Этот поворот во взглядах на принцип формы не только в прагматизме, но и у всех проникнутых чувством жизни современных мыслителей выражается в отрицательном отношении к более ранней эпохе философского мышления, находившейся под полным господством идеи классической формы и от нее ждавшей единственного спасения для философии. Эта система стремится объединить все наши познания по крайней мере в широчайшие общие понятия, в одно симметрическое целое, равномерно развитое в разных направлениях из одного основного мотива. В архитектонически-эстетиче-ском совершенстве, в удачном округлении и склонности всего полученного целого — доказательство правоты и того, что теперь действительно осознанно все бытие, — вот в чем и заключается решающий момент. Это вершина — достижимая для принципа формы вообще, так как здесь законченность и самоудовлетворение формы возводится в последний критерий правды. Вот против чего выступает враждебно формотворческая, но всегда форму разрушающая жизнь. Эта теория имеет две основные исходные точки зрения на жизнь: с одной стороны, она отрицает механизацию как основной космический принцип и считает ее, быть может, техникой жизни, а быть может, и явлением ее вырождения. С другой стороны, отвергается также метафизическая самостоятельность идеи как высшей и безусловной руководительницы или субстанции всякого бытия. Жизнь не хочет подчиняться от нее зависимому. Она вообще не хочет быть в чьем-нибудь подчинении, даже в подчинении идеального, требующего себе более высокого иерархического положения. Если же тем не менее всякое высшее жизненное состояние не может избавиться от руководства идей — в виде трансцендентной силы или нравственного постулата, — то последнее возможно лишь благодаря тому и только оттого имеет шансы на успех, что самые идеи исходят из жизни. Сущность жизни в том и заключается, чтобы творить из самой себя все руководящее и искушающее все противоречия, все победы и поражения. Она зиждется и вместе с тем возвышается кружным путем над собственно ею созданным, и то, что последнее противопоставляется ей как нечто самостоятельное и готовое ее судить, — это основная истина, ее способ изживать себя. Противоречие, в которое впадает жизнь с высшим по отношению к ней самой, — это трагический конфликт жизни как духа, ощущаемый теперь в той мере, в которой она приходит к сознанию, творит действительно из себя таковой и потому находится в неразрывной органической связи с ним.
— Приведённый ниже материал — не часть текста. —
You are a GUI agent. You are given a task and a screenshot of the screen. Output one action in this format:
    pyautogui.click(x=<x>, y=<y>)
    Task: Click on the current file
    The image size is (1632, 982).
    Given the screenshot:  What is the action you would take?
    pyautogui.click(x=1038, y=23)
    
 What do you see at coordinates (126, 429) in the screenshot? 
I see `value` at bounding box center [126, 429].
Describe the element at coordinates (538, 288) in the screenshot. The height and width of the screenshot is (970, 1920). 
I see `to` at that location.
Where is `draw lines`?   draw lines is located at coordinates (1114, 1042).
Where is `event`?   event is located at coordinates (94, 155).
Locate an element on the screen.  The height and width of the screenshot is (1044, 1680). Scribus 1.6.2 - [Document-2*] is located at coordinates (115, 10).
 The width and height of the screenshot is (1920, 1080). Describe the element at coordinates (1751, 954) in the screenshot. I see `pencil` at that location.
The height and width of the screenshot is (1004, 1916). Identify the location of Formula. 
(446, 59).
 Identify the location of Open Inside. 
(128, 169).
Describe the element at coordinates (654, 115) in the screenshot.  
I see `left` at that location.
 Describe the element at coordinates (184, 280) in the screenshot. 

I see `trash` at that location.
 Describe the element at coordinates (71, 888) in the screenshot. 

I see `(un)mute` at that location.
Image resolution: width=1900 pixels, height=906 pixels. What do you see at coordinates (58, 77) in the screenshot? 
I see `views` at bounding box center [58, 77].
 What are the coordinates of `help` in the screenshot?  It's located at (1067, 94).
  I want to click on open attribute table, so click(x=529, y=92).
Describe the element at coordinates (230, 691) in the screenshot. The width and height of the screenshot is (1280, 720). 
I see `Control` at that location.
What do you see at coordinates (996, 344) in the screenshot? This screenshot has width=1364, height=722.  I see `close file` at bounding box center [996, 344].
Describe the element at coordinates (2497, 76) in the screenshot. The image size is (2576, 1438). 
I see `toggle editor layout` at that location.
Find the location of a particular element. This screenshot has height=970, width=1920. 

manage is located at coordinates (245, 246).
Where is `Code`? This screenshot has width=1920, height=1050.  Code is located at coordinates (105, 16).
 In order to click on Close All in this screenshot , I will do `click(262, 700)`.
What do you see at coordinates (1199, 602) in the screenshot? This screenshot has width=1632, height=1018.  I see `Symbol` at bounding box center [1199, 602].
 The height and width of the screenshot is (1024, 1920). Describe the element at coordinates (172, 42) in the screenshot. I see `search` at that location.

С общекультурной точки зрения смысл всего этого движения заключается в разрыве с классицизмом как с абсолютно человеческим и образовательным идеалом. Ибо классицизм находится всецело под знаком формы, закругленный, самодовлеющий, уверенный в том, что она в своей спокойной законченности есть норма жизни и творчества. Но до сих пор еще не поставлено ничего на место старого идеала, ничего положительного. Вот почему борьба против классицизма доказывает прежде всего, что вопрос вовсе не в создании новой культурной формы, а в том, что уверенная в себе жизнь хочет освободиться от гнета всякой формы, историческим выразителем которой был классицизм.
Я ограничусь самым кратким указанием на подобную же основную тенденцию в области этической культуры. Под девизом «новой этики» небольшая группа выступила с критикой существующих половых отношений и нашла поддержку в большой массе. Эта критика направлялась главным образом против двух элементов существующих отношений между полами — брака и проституции. В совершенно принципиальной формулировке речь идет о следующем: эротическая жизнь стремится проявить свои силы по отношению к существующим формам, в которых погрязла наша культура, и вследствие этого впала в противоречия и в состояние неподвижности. Браки, заключаемые по тысяче иных причин, кроме эротических, и приводящие в тысяче направлений к иссыханию их живого источника — эротики, к притуплению индивидуальных черт о непреклонные традиции и узаконенную жестокость; проституция, ставшая почти легальным явлением, обращающая любовную жизнь молодых людей в карикатурный, грубый, противоречащий ее истинной сущности процесс, — вот формы, против которых бунтует непосредственная чистая стихия жизни, формы, которые, быть может, не противоречили в такой мере другому культурному уровню жизни, а теперь восстанавливают против себя силы, бьющие из ее сокровеннейших источников.